══ Text excerpt ══

As of writing, rioting has been replaced by restoration. Volunteers are working to clean the damages and return a sense of normalcy to the city. They’re not being paid six francs.
No, Baltimore will reel from the past few days for years to come. Some businesses will never reopen. Some will take time. Money that may have been spent on expanding, new employees, or a new pair of shoes will now go to windows, doors, and ceilings. Remember our friend, opportunity cost? For Baltimore, opportunity costs are going to be steep.
In Krugman’s post-9/11 piece, he stated, “First, the driving force behind the economic slowdown has been a plunge in business investment. Now, all of a sudden, we need some new office buildings.” Baltimore will definitely need some new buildings. One problem is that its economy was actually ahead of the national average. It wasn’t in need of new buildings, outside of that destroyed senior center. The bigger problem is that the destruction of property doesn’t function as Shiva the Destroyer, razing neighborhoods so that the world can be made anew. No, broken windows are just broken windows; “destruction cannot be the source of prosperity.”

═══

- Goal
Decide whether each statement agrees with the Baltimore excerpt, answering yes or no and quoting the words that settle it. (a) The volunteers cleaning the city are being paid six francs. (b) Baltimore's economy was ahead of the national average. (c) Destruction of property can be a source of prosperity.

══ Given data ══

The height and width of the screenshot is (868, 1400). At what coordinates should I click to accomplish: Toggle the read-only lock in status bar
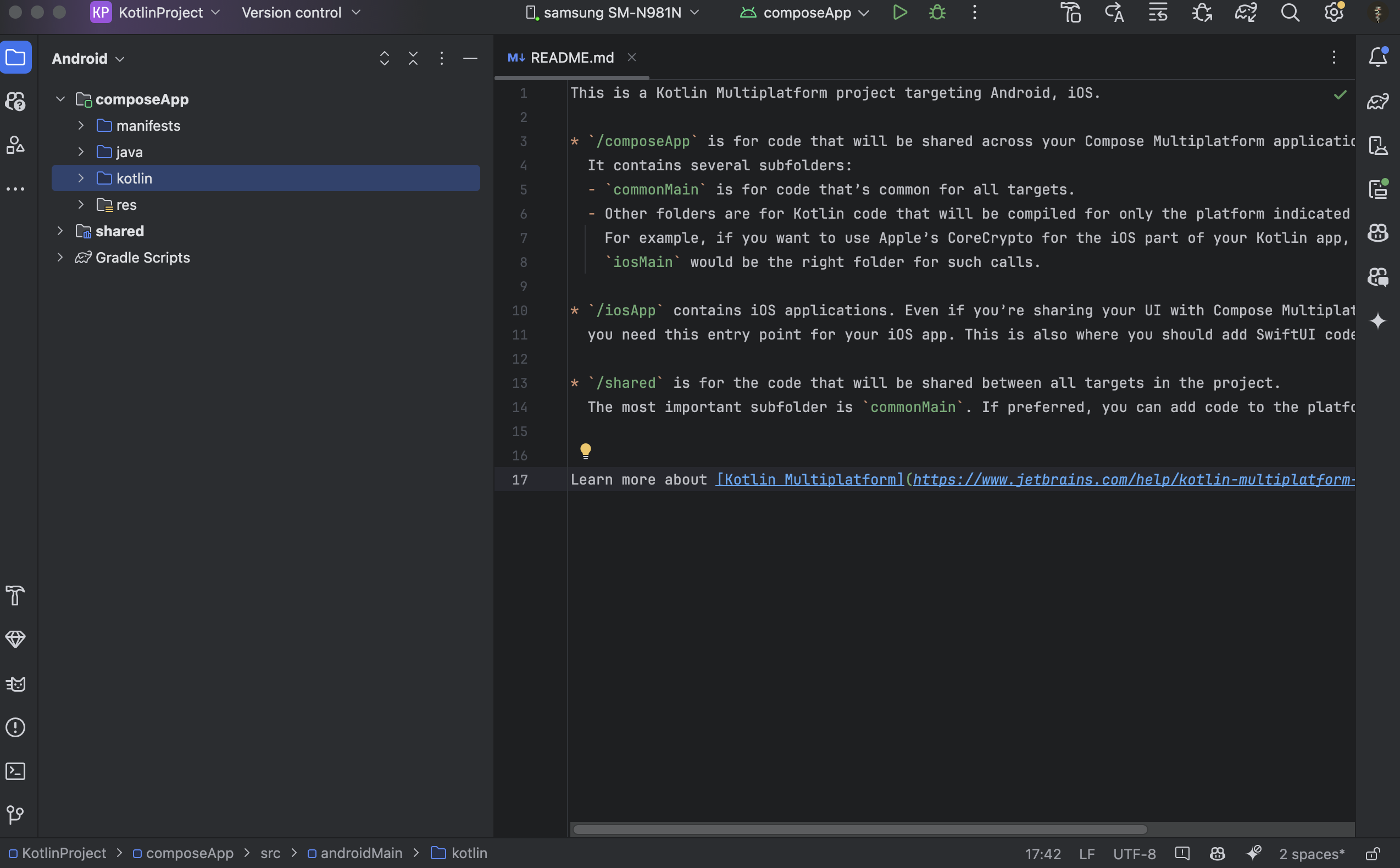click(x=1372, y=854)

═══

- Task response
(a) No: "They’re not being paid six francs."
(b) Yes: "its economy was actually ahead of the national average."
(c) No: "destruction cannot be the source of prosperity."